Basti per tutte il racconto della spedizione sul Monte Bianco di Walter Bonatti del ‘59, una delle più tragiche della storia. E pensare che durante la scalata lui e il suo vecchio amico ricordavano di quando, su cime più impegnative dall´altra parte del mondo, si dicevano: prima o poi torneremo al Pilone, come a dire sulle più rassicuranti pareti italiane. Invece fu una storia catastrofica che ancora oggi, come le storie nere di montagna, una volta tornati a valle non si riesce a chiudere una volta per tutte.
Forse perché mentre si è in alto, tutti i conti tornano, si cammina, ci si arrampica, si respira, si sopravvive. E ogni pensiero non è altro che quello. È quando si torna a valle che i pensieri, come gli uomini, tornano piccoli e incerti. Non sono più sicuri di aver visto ciò che hanno visto, vissuto ciò che hanno vissuto. E cercano di raccontarlo affidandosi a quelle stesse parole che però ora hanno meno forza per chi le scrive. Ma forse non per chi le legge.

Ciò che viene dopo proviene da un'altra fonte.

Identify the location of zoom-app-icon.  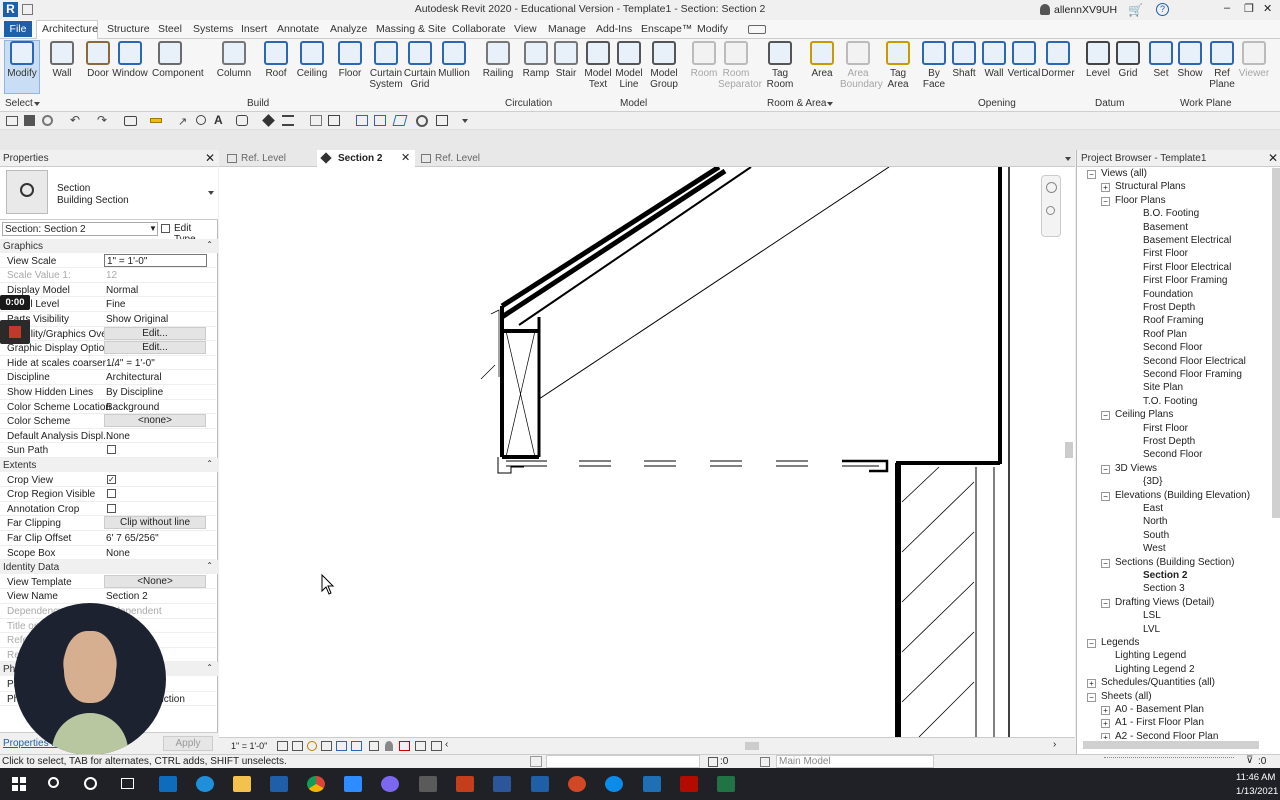
(353, 784).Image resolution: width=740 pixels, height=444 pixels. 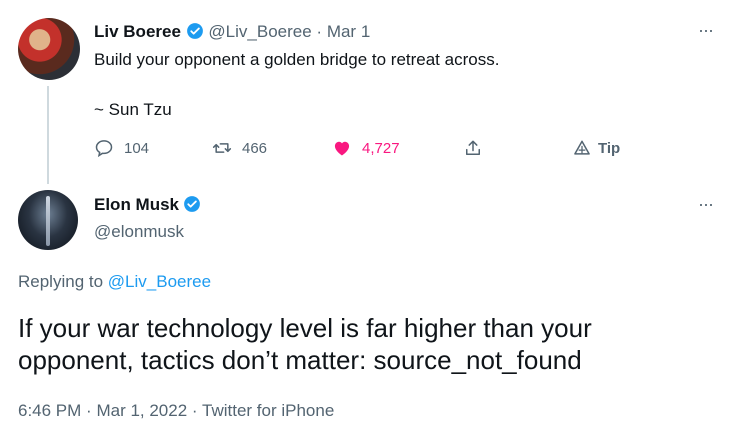 I want to click on like-count: 4,727, so click(x=381, y=148).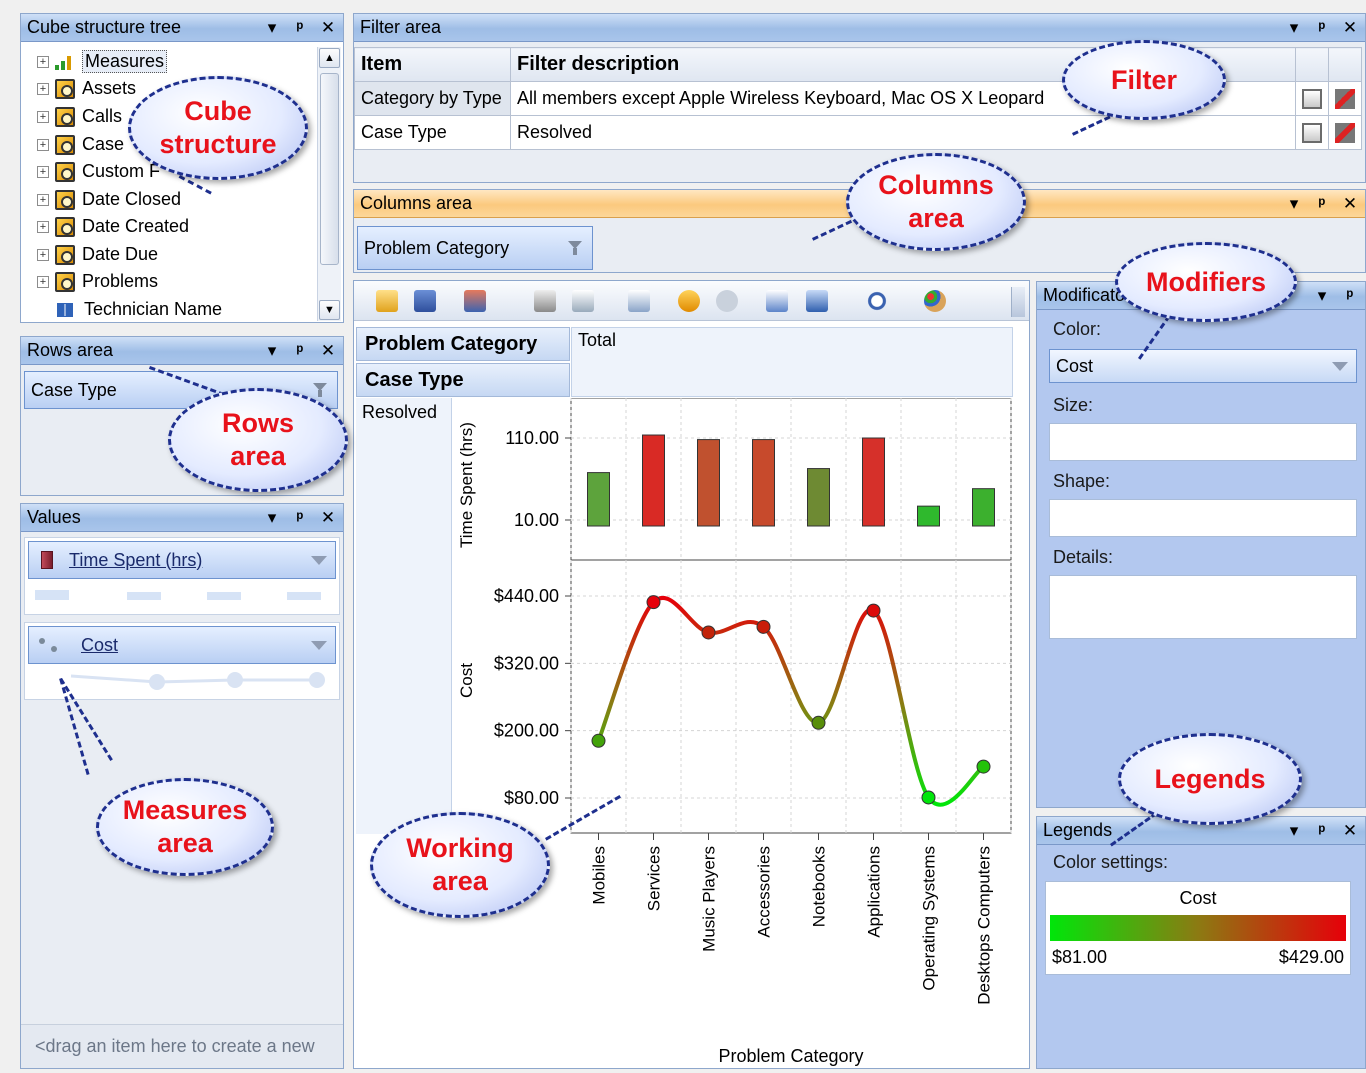 Image resolution: width=1366 pixels, height=1073 pixels. I want to click on redo-icon, so click(727, 301).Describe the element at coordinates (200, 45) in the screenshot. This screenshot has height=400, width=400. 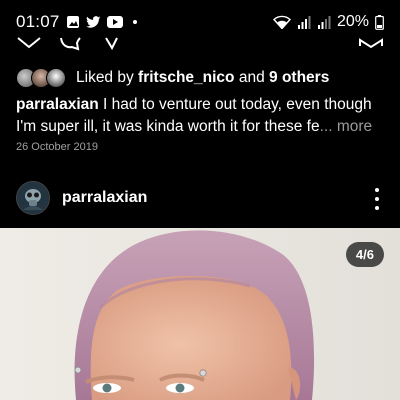
I see `post-action-bar` at that location.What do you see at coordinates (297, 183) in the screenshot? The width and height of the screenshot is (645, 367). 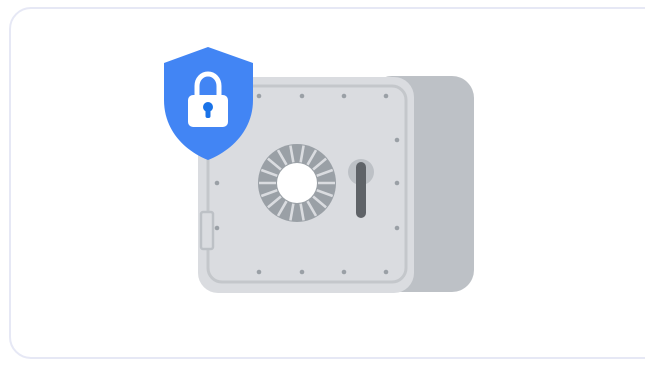 I see `combination-dial-icon` at bounding box center [297, 183].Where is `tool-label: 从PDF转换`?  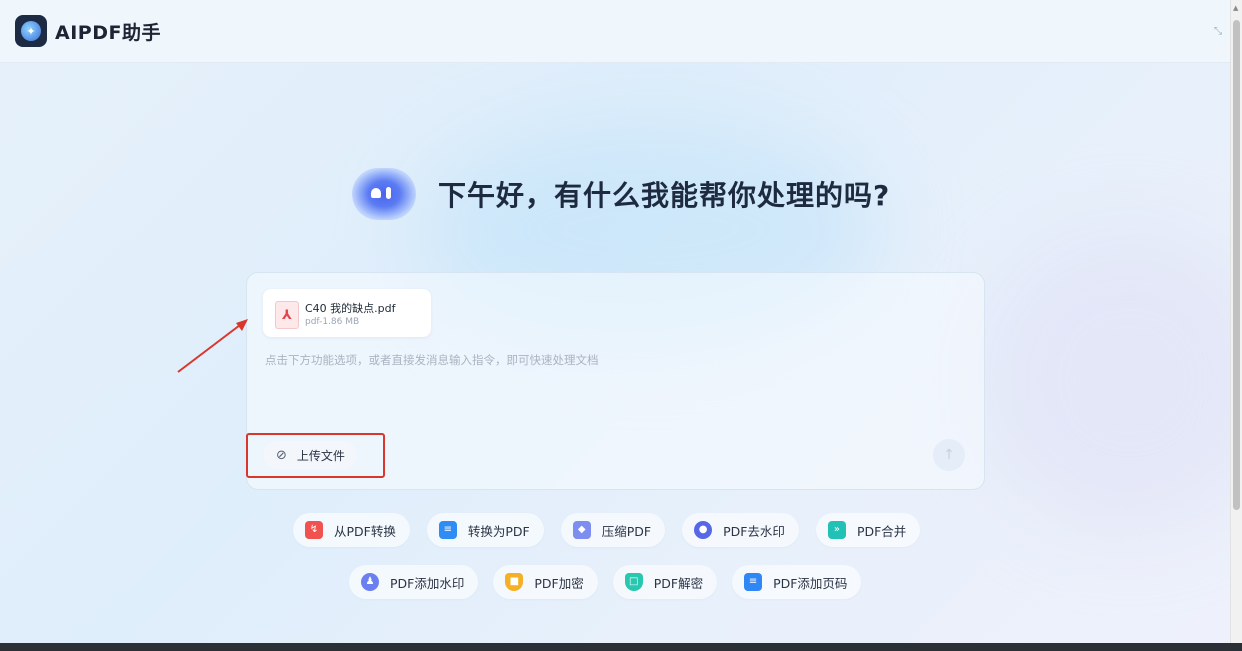 tool-label: 从PDF转换 is located at coordinates (365, 531).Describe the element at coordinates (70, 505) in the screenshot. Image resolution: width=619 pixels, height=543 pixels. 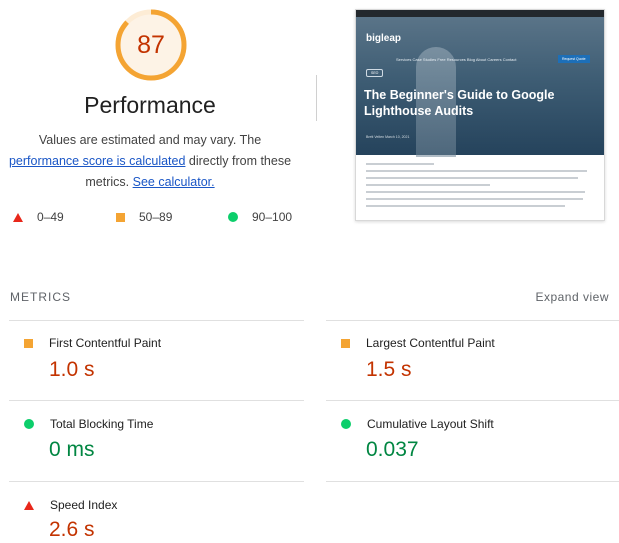
I see `metric-si-label: Speed Index` at that location.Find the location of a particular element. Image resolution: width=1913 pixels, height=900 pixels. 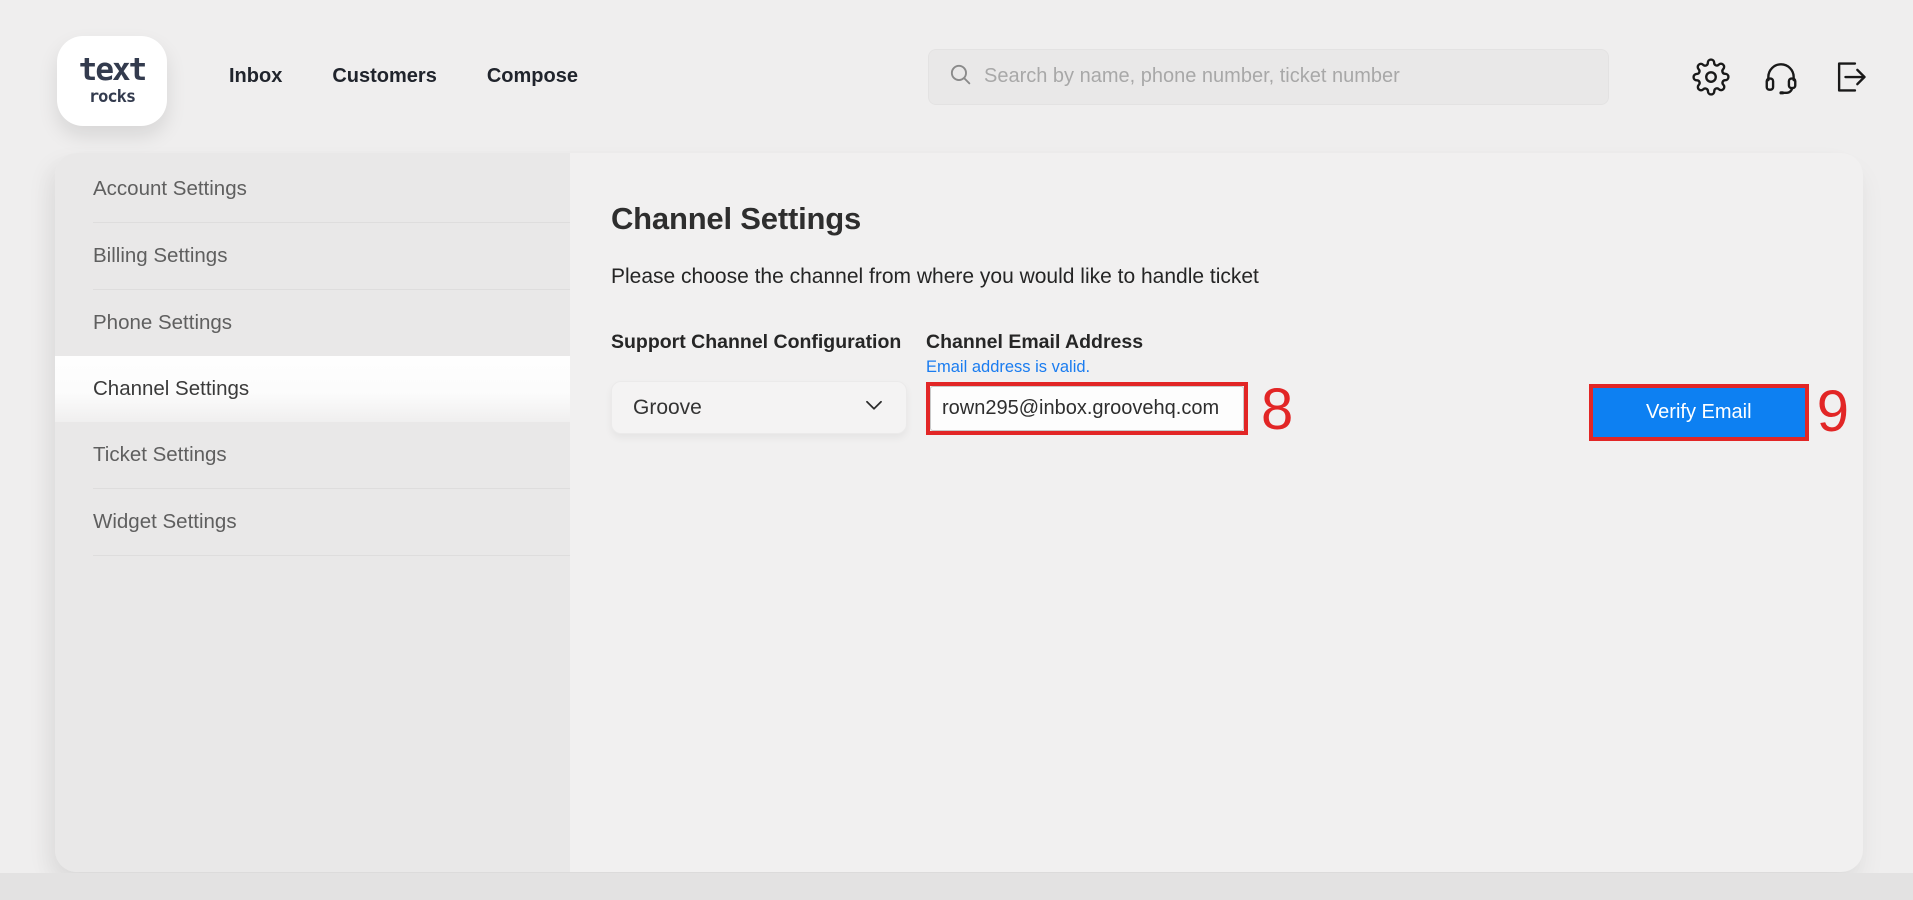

È proprio così che vanno letti questi racconti, come una continua e inconsapevole metafora: “Ma io non mi trovavo sul suo sentiero illuminato, il mio lato rimase al buio”; “non crollare ora, non crollare”; “mi stavano chiamando, erano venuti a prendermi, da qualche parte, lassù, qualcuno mi stava chiamando”; “tutto d´un tratto ho paura, ho paura del silenzio, del freddo. Ho paura della sofferenza che ho già provato, della sofferenza che mi aspetta: non posso affrontare un´altra volta l´incubo della notte”.